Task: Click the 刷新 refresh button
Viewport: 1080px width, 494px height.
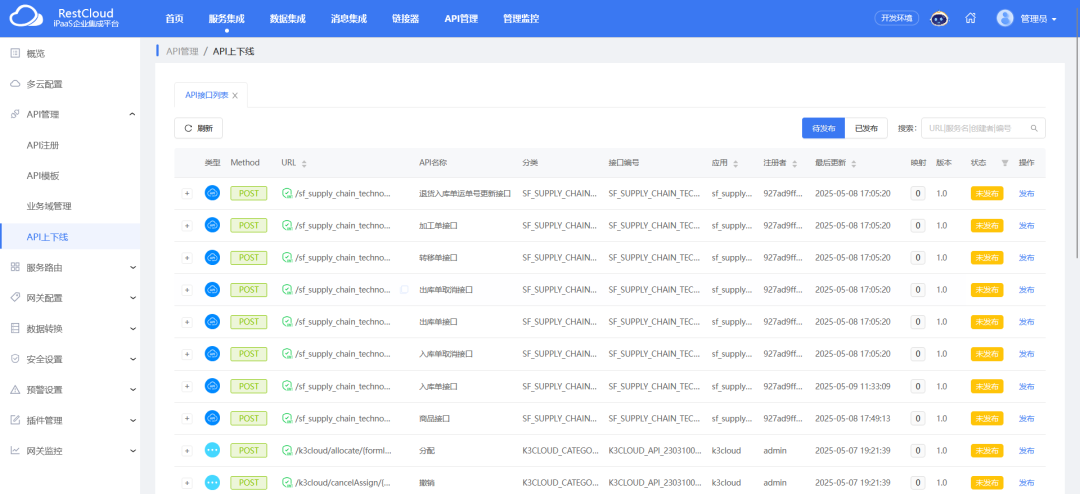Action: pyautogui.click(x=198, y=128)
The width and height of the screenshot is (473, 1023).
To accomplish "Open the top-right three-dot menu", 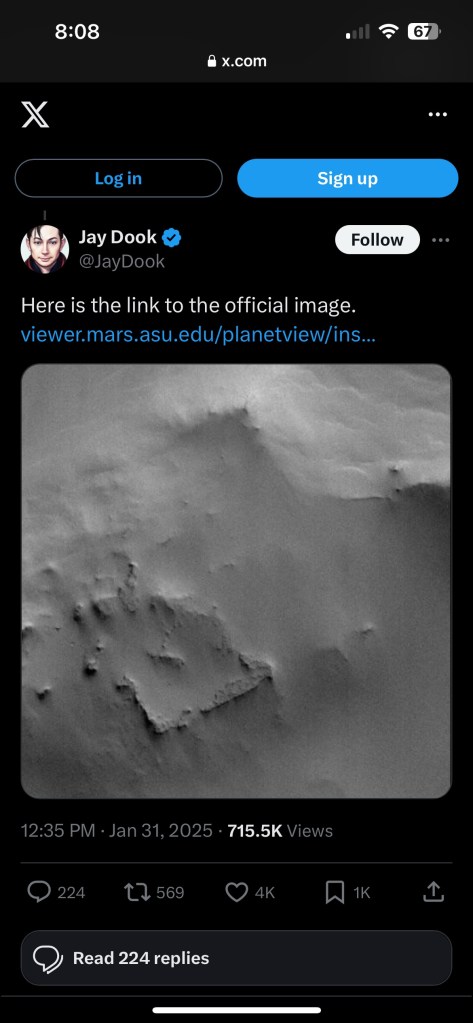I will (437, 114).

-=-=-

What is asked =>
Report each line of the data above that contains the string "height".

Task response =>
Viewport: 1080px width, 494px height.
The width and height of the screenshot is (473, 1023).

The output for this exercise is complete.